Task goal
Examine each line of the data. Copy the line if it includes the word "sidebar".
Information Block Start
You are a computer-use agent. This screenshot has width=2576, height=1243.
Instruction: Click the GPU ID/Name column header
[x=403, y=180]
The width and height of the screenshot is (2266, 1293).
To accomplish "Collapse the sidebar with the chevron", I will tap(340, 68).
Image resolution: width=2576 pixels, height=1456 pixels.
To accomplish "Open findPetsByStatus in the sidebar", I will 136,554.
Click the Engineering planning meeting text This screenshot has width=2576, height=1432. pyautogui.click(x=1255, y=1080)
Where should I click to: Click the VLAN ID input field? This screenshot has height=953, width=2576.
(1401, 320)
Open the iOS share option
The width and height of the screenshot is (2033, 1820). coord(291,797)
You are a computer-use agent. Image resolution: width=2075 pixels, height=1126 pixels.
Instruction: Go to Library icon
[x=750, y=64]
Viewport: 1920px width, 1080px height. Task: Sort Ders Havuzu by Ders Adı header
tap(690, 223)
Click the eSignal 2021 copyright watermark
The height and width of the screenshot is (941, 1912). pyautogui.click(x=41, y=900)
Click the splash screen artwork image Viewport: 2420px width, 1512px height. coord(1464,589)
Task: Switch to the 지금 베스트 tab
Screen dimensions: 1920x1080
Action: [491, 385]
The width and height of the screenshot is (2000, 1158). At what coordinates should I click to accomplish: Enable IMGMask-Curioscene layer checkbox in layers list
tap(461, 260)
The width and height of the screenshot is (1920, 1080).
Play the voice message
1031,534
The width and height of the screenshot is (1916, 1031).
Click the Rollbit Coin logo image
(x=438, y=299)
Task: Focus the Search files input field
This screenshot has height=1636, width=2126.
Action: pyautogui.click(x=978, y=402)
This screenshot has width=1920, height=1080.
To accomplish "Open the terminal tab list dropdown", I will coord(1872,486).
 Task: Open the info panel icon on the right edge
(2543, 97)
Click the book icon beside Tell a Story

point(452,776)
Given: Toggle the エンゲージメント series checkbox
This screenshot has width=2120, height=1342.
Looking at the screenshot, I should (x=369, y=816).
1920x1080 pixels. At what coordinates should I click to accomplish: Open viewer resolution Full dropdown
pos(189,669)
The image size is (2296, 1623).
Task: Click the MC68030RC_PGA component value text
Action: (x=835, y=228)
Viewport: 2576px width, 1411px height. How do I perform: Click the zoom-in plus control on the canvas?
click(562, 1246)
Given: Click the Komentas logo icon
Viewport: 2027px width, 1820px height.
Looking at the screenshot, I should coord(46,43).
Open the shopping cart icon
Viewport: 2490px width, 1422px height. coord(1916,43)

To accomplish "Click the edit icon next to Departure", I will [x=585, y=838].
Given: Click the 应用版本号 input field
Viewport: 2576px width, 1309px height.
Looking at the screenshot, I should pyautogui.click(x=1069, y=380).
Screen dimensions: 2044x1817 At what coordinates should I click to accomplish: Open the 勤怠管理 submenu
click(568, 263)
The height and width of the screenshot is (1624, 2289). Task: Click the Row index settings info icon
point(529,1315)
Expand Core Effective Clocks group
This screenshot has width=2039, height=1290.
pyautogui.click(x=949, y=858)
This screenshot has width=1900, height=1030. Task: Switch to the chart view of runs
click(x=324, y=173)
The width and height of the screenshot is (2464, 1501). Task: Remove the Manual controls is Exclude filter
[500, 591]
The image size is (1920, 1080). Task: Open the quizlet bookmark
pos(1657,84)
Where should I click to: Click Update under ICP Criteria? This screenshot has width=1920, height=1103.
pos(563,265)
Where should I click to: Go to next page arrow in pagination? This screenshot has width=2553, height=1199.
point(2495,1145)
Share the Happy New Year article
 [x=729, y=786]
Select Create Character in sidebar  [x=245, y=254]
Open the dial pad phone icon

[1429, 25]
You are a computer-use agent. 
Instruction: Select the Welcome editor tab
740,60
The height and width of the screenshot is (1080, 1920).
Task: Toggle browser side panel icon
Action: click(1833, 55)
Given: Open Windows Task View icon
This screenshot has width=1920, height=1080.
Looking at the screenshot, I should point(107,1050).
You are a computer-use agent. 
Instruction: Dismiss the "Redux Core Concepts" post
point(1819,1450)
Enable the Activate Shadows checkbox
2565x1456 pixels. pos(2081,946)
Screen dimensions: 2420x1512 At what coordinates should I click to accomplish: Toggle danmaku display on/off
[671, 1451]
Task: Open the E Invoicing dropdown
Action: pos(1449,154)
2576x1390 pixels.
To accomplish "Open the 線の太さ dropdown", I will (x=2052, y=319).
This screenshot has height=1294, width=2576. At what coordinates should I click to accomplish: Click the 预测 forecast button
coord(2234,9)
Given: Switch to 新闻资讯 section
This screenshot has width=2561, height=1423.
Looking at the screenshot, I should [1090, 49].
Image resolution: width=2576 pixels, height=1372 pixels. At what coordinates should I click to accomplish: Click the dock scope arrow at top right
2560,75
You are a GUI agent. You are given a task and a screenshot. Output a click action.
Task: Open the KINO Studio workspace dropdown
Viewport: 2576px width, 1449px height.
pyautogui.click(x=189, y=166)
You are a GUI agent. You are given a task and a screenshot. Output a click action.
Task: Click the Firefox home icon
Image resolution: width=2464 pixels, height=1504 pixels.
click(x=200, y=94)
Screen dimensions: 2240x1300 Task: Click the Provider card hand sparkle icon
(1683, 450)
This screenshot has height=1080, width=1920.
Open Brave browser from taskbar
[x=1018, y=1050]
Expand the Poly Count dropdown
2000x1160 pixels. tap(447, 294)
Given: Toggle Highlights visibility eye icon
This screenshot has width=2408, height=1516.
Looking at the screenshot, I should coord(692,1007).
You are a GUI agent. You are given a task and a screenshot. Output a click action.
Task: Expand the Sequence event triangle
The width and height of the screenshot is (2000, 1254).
Information Block End
Completed exercise
To accomplish "Collapse the sidebar with the chevron", I will tap(340, 68).
To accomplish "Open findPetsByStatus in the sidebar", I will 136,554.
Select Create Character in sidebar  [x=245, y=254]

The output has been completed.